EXERCISE DETAILS: Return nothing but the lines from the line with "Task: Click the Dec 29 date axis label" through the last line of the entries that follow, copied exactly and free of pictures.

Stored items:

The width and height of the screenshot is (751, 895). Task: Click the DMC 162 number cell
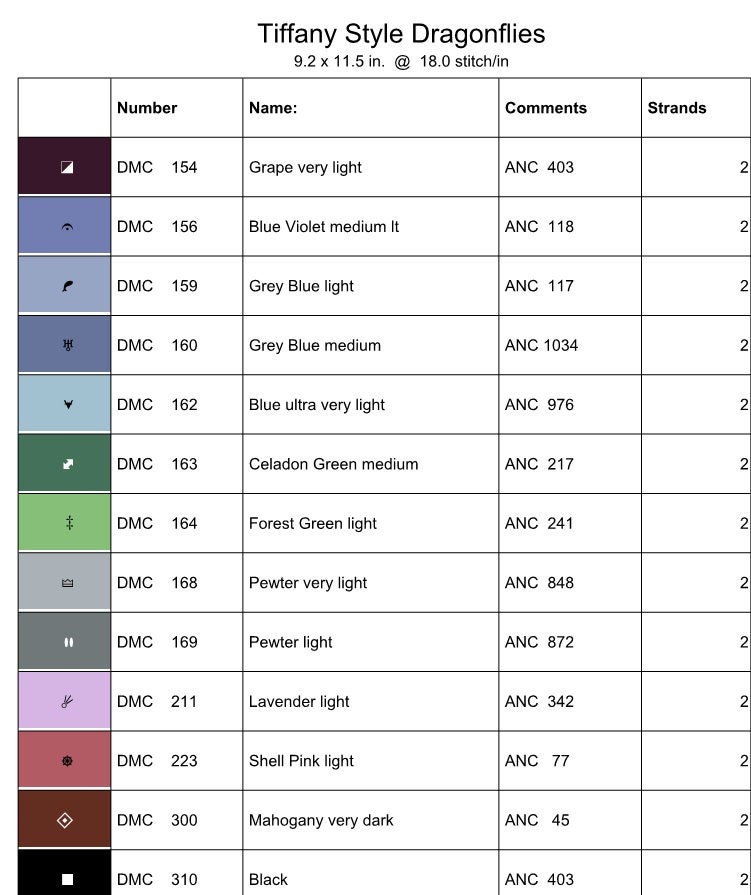177,405
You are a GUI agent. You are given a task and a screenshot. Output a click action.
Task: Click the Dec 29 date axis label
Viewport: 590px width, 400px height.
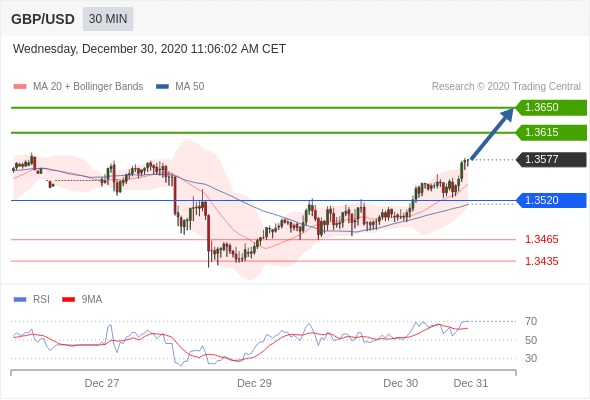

RESULT FOR THIS TASK:
Task: Click the Dec 29 date axis label
Viewport: 590px width, 400px height.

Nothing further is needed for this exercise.